Die Juristen sind sich allerdings nicht einig. «Nur schon, weil ein klärendes Präjudiz fehlt, muss von einer offenen Rechtslage gesprochen», sagt Roger Rudolph, Arbeitsrechts-Experte und Lehrbeauftragter der Universität Zürich. Der Standpunkt der Gemeinde werde zwar durch den Basler Kommentar, eine Gesetzeserläuterung, gestützt. Obwohl Rudolph dort selbst als Co-Autor mitwirkte, verweist er auch auf den älteren Zürcher Kommentar, laut dem die Goldbarren den Gemeindemitarbeitern zustehen.
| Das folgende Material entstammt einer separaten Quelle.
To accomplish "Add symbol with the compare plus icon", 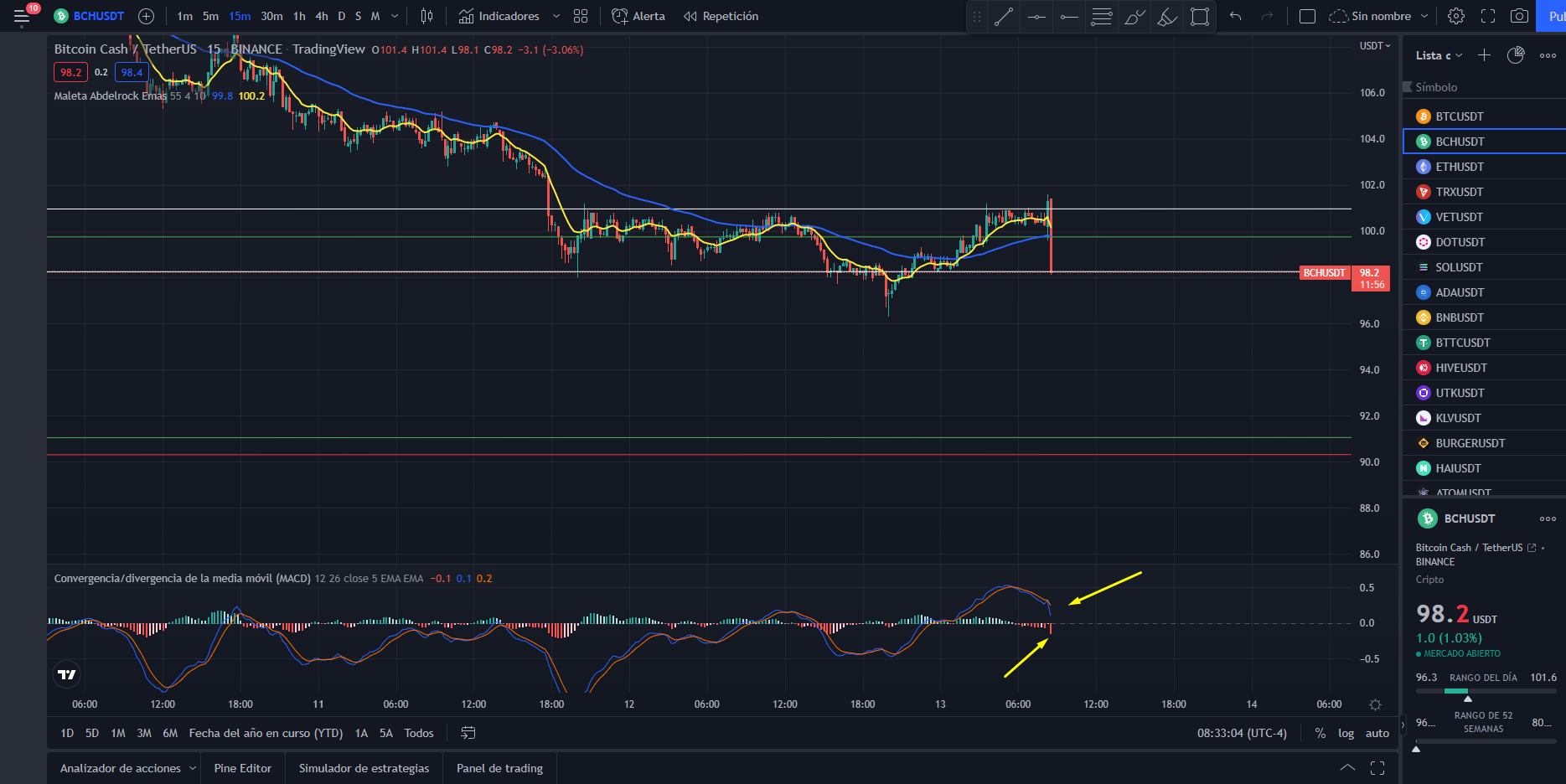I will tap(146, 16).
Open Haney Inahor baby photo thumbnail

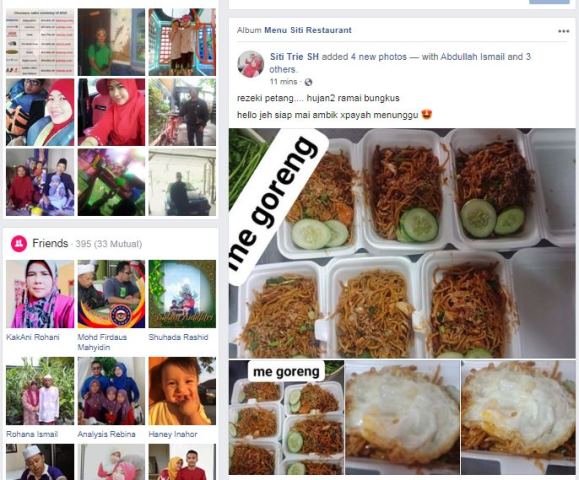[182, 391]
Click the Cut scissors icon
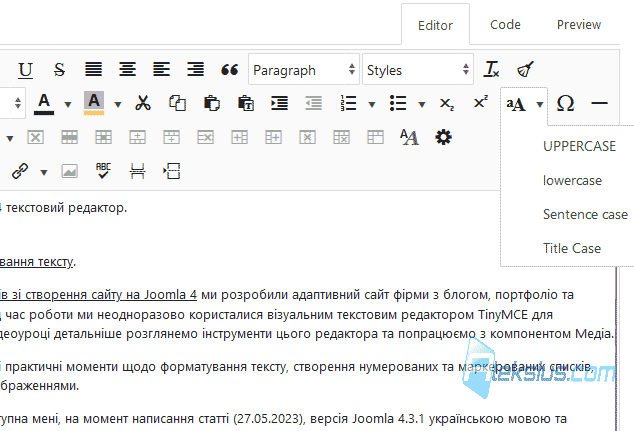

Rudolph sieht eine weitere Unwägbarkeit: «Das Obligationenrecht findet bei öffentlich-rechtlichen Anstellungen durch eine Gemeinde grundsätzlich gar keine Anwendung. Bei den Gemeinden kommen in der Regel eigene, kommunale Personalrechte zur Anwendung.» Ein solcher Fall ist allerdings weder im Klingnauer Personalreglement noch im Arbeitsvertrag der Gemeindemitarbeiter explizit geregelt.
Art. 321b
III. Rechenschafts- und Herausgabepflicht
1 Der Arbeitnehmer hat dem Arbeitgeber über alles, was er bei seiner vertraglichen Tätigkeit für diesen von Dritten erhält, wie namentlich Geldbeträge, Rechenschaft abzulegen und ihm alles sofort herauszugeben.
2 Er hat dem Arbeitgeber auch alles sofort herauszugeben, was er in Ausübung seiner vertraglichen Tätigkeit hervorbringt.
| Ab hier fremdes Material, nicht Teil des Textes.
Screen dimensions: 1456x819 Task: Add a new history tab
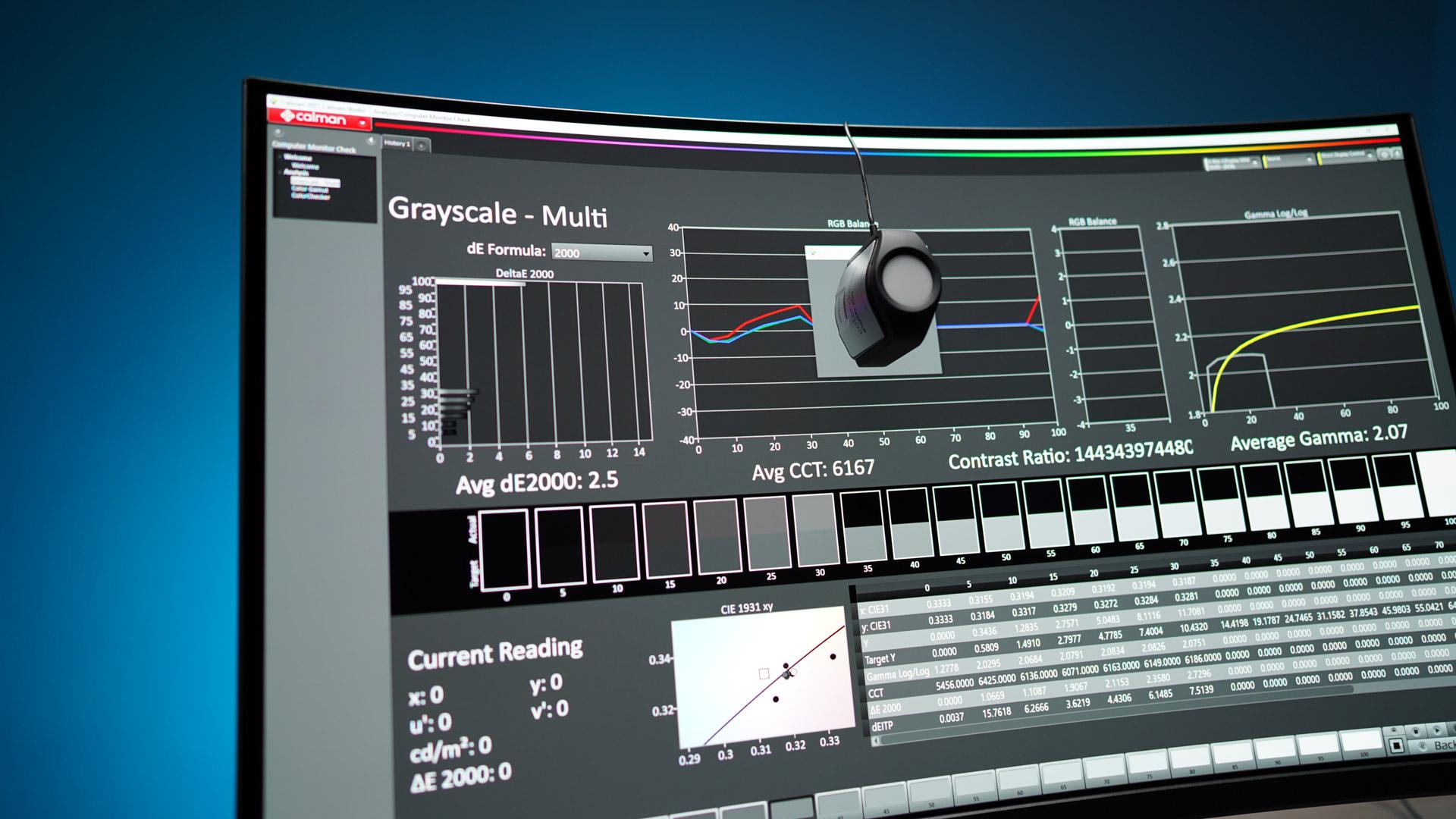422,145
Beim Obligationenrecht hakt auch Roland Müller, Professor für Arbeitsrecht an den Universitäten Bern und St. Gallen, ein. Im Artikel 321b heisst es, dass der Arbeitnehmer dem Arbeitgeber alles, was er bei seiner vertraglichen Tätigkeit für diesen von Dritten erhält, sofort herauszugeben habe. «Die Arbeitnehmer haben aber nichts von einem Dritten erhalten – und schon gar nicht für die Gemeinde als Arbeitgeberin», hält Müller fest. «Auch Trinkgelder hätten sie behalten dürfen», erläutert der Rechtsprofessor.
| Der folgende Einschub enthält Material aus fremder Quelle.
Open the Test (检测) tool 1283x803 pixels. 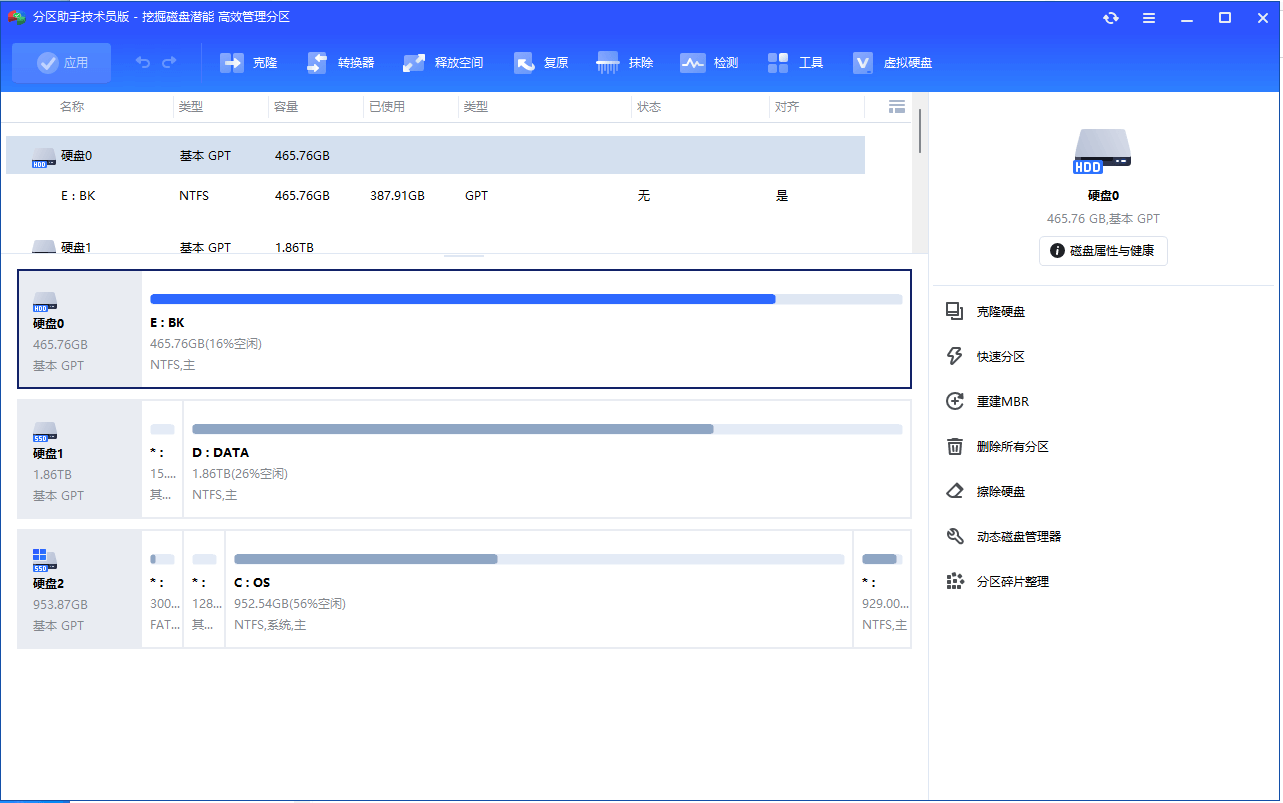click(x=693, y=63)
Müller zieht eine Analogie zur rechtlichen Handhabung von Erfindungen: Wären die Mitarbeiter mit Metalldetektoren ausgerüstet auf die Suche geschickt worden, ginge der Fund, analog zur Auftragserfindung, an die Gemeinde. Müller würde hier aber von einem Gelegenheitsfund im Dienst sprechen, analog zur Gelegenheitserfindung. Entscheidend sei, ob die Gemeinde mit den Arbeitnehmern eine schriftliche Abrede in Arbeitsvertrag oder Personalreglement gemacht habe, «wonach sich die Arbeitgeberin den Erwerb von Erfindungen und Designs oder einem Fund ausbedingt, die vom Arbeitnehmer bei Ausübung seiner dienstlichen Tätigkeit, aber nicht in Erfüllung seiner vertraglichen Pflichten gemacht werden». Weil das nicht der Fall ist, legt sich Müller fest: «Die Gemeindemitarbeiter werden nach fünf Jahren Eigentümer der Goldbarren.»